## To do
Can you quote the data below word for word, leaving the pictures out of your answer?

Entries for locating text and elements
= = = = =

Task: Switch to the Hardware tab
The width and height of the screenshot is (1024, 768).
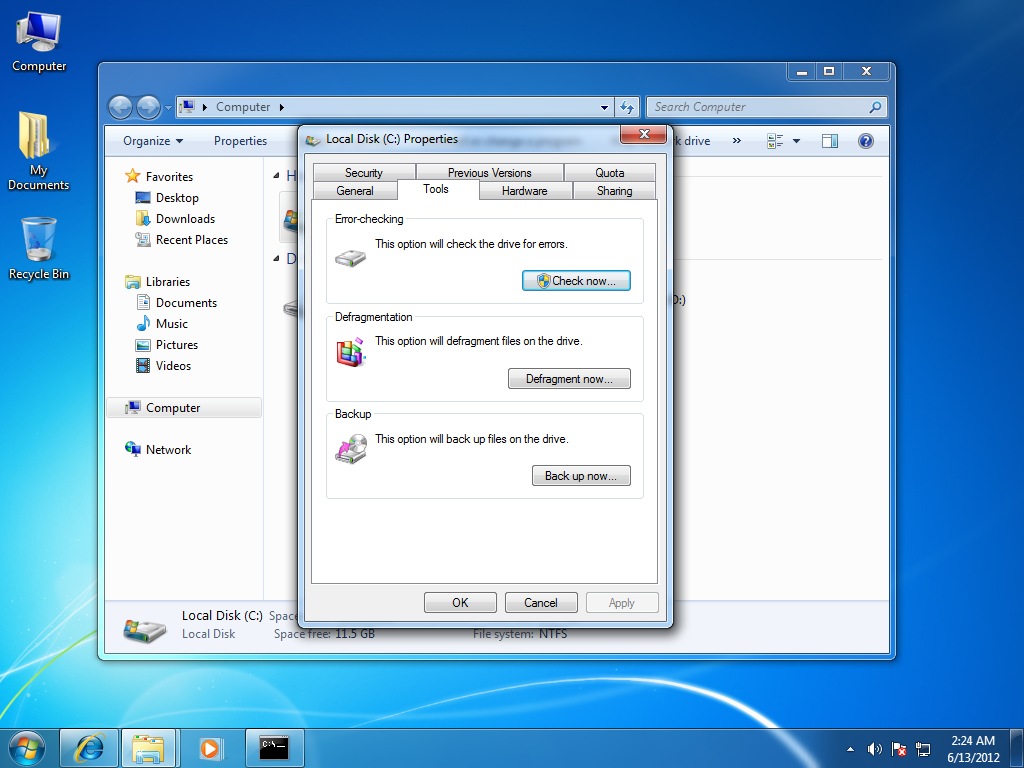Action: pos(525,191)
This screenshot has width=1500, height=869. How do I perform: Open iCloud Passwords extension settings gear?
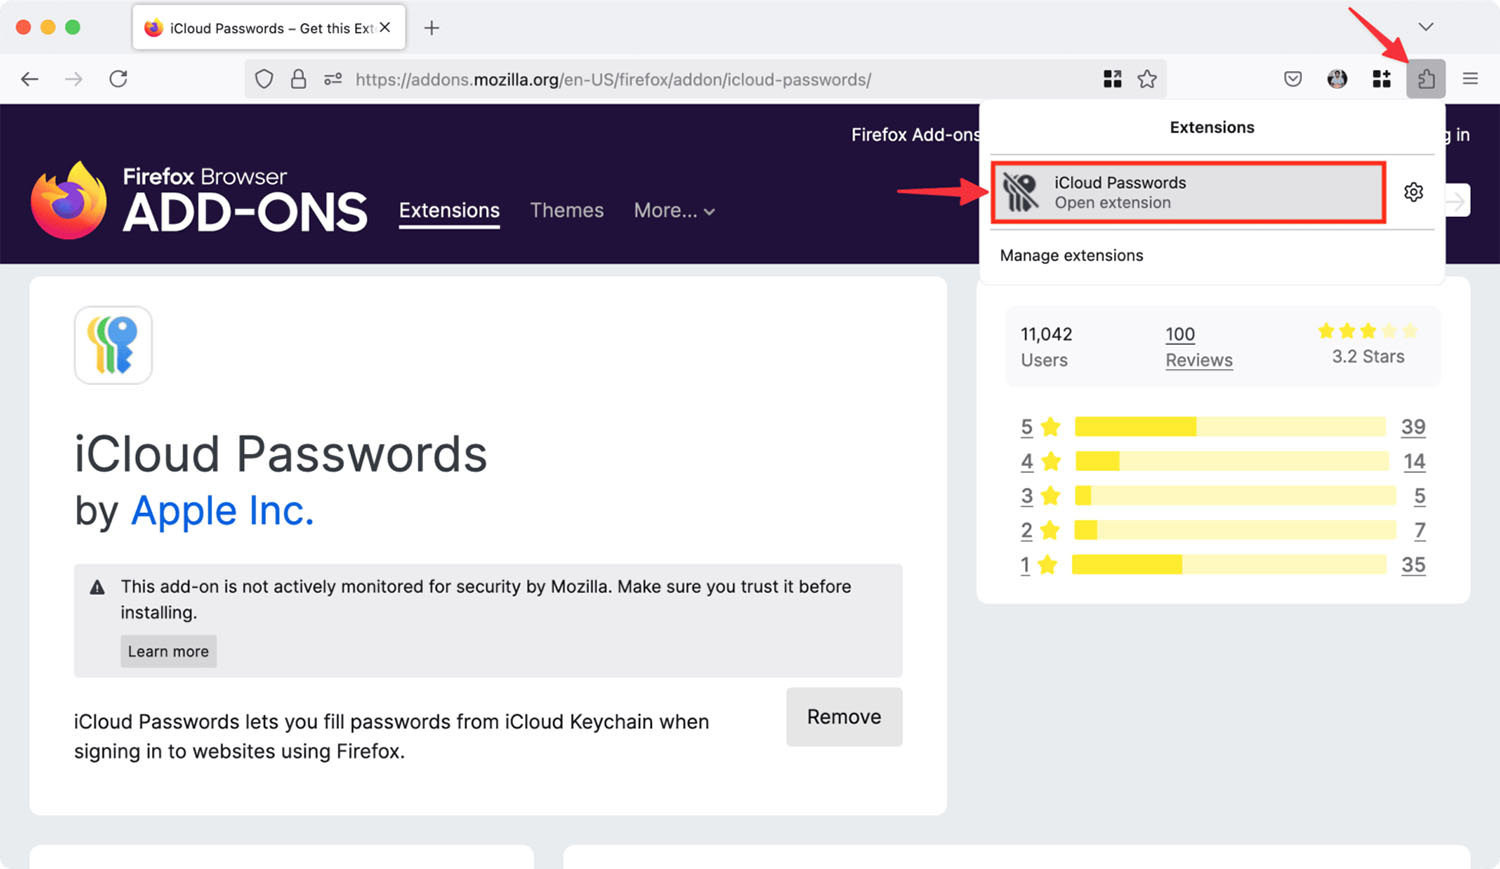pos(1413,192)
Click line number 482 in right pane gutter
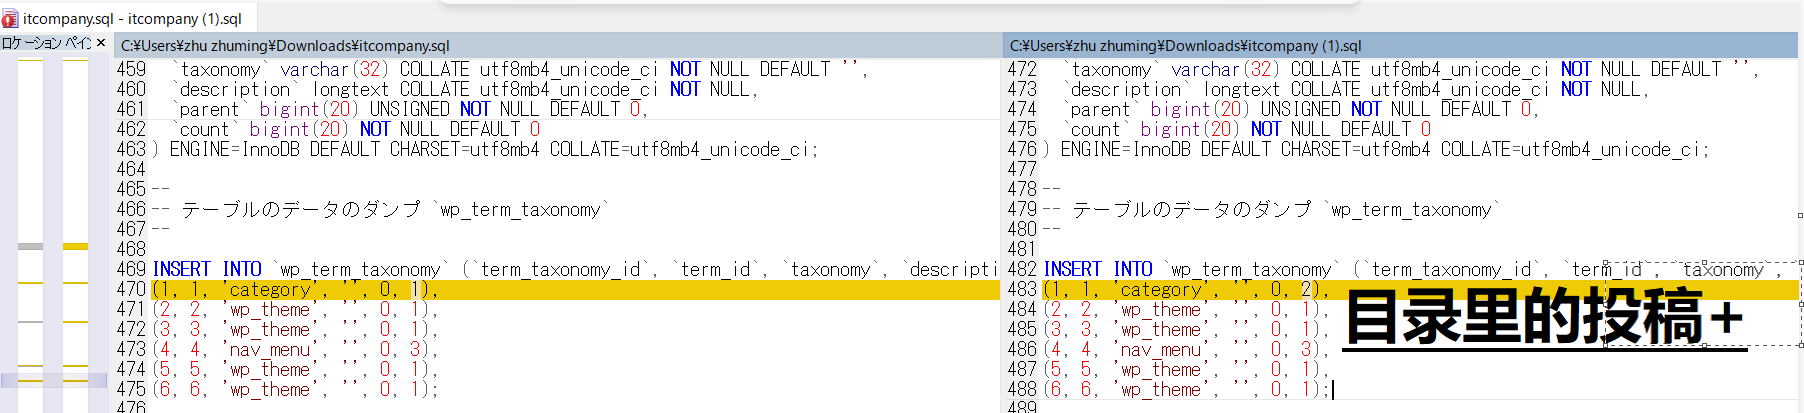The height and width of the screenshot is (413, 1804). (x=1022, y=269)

= = = = =

## Answer to this exercise
Task: Switch to the Hardware tab
The width and height of the screenshot is (1024, 768).
Action: pos(525,191)
This screenshot has width=1500, height=869. How do I perform: Open iCloud Passwords extension settings gear?
pos(1413,192)
Click line number 482 in right pane gutter
The height and width of the screenshot is (413, 1804). (x=1022, y=269)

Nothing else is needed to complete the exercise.